A few yards away a very large coyote to my right slowly sniffed the ground in a dry creek bed. Must have been looking for mice and other snacks.

It's been many years since I traveled this road, Interstate 8, eastbound out of San Diego. It's been awhile since the high desert country beckoned my return.

I was on the way to see my grandchildren now living outside Phoenix. This time I chose to make the enticing, southeastward, overland drive from San Francisco and Los Angeles knowing full well that a cornucopia of sights and scenes awaited me.

The coyote acted with great stealth as it moved closer to what appeared to be a small hole in the desert floor.

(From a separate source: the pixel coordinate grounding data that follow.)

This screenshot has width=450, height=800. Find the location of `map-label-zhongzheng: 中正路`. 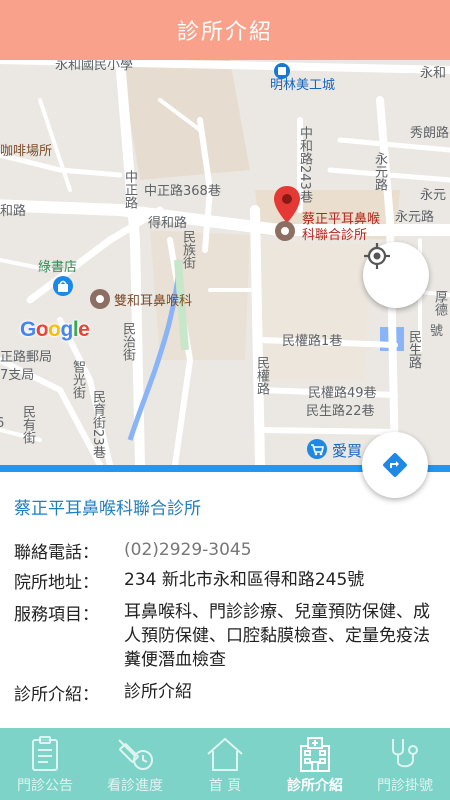

map-label-zhongzheng: 中正路 is located at coordinates (130, 190).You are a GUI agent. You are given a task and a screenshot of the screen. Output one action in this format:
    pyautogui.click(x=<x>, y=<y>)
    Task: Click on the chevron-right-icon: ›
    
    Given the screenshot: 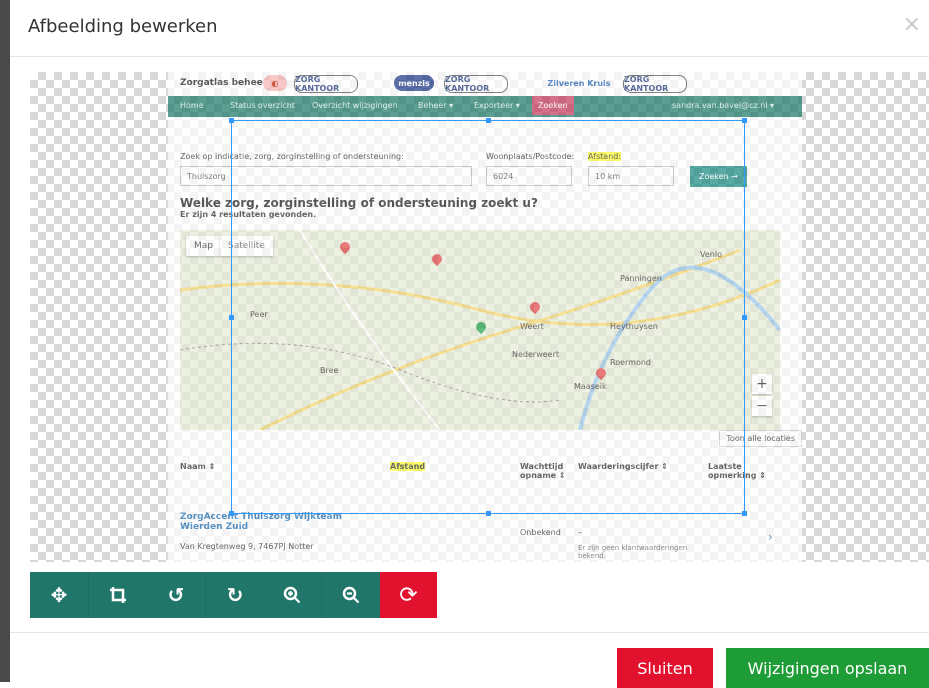 What is the action you would take?
    pyautogui.click(x=770, y=537)
     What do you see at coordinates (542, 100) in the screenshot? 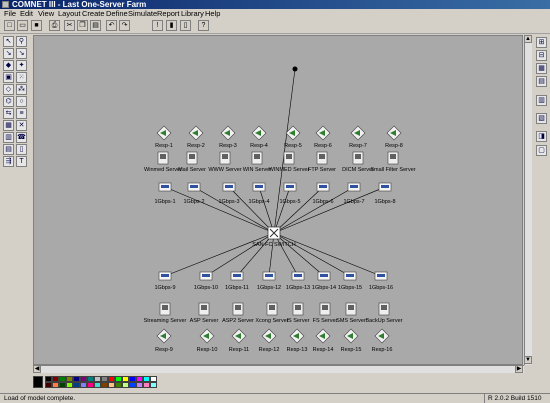
I see `snap-icon: ▥` at bounding box center [542, 100].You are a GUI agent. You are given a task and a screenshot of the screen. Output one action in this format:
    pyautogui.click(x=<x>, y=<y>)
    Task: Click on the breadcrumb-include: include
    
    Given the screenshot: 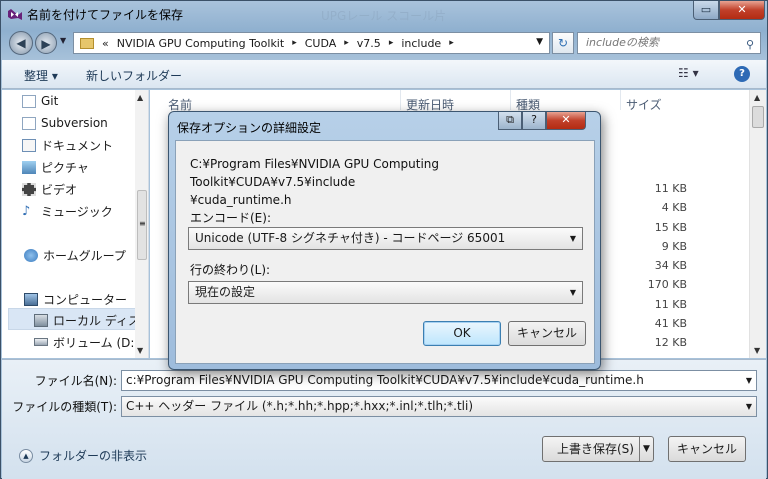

The next scene had the coyote moving off to perhaps its own sanctuary with a small rabbit in its jaws. To him, the epitome of southwestern fast food.

I had given serious consideration at one time to moving to the San Diego area because of its claim to fame as the place with the perfect climate 12 months of the year. I even dreamed about having 50 acres or so of ranch land just inside Arizona, just so I could sit on a front porch and spin tales about my days back in the Midwest. And then I woke up and got real.

In my humble opinion, for a tenderfoot, the desert lands of the southwest are great to visit but not to drive a stake in the ground. And the reason for me is nothing more than a major lack of quality drinking and recreational water.

The inhabitants here are a tough breed of sorts. They are more than just survivors. In fact, they are independent, close-to-the-vest landowners who string their fences and shoo off unwanted souls.

After consuming a bottle of high-priced water, I continued on my journey.

Some miles down the road I came to a mountain pass that literally took my breath away. The sheerness of the towering rock walls was a pure visual overload for me, even though I have personally been to mountain tops far taller than this present exhibition. But to a kid who continues to marvel at the view from atop the Sears Tower, these majestic peaks held me spellbound, so I stopped again just to see what kind of wildlife I could find.

I spotted a tiny water-filled creek (a rarity at this time of the year) on the shade side of the formation. The zoom lens on my camera showed a phalanx of small desert animals whetting their whistles. Where's a will, there's a way, I guess.

I wondered if any of the locals appreciated the mountains as much as I did. I suspect they take the terrain for granted as we accept the beauty of Lake Michigan when we pass it on the Outer Drive.

Before I left California, I spoke with a couple anglers who lived about a hundred miles north of San Francisco. They raved about the tremendous trout fishing available. They gleefully bragged about their triumphs in finding big fish.

And the bass fishermen I encountered there couldn't stop talking about their deep-water reservoirs tucked in between mountain walls that are loaded with Florida-strain largemouth big enough to tow a boat around the lakes.

And because I live in northern Illinois, the only mountains I get to see are the mega-hills called Garden of The Gods in the Shawnee National Forest.

I guess one has to be thankful for having lots of water and excellent fishing along with a touch of the tall country if we care to drive 400 miles to the south.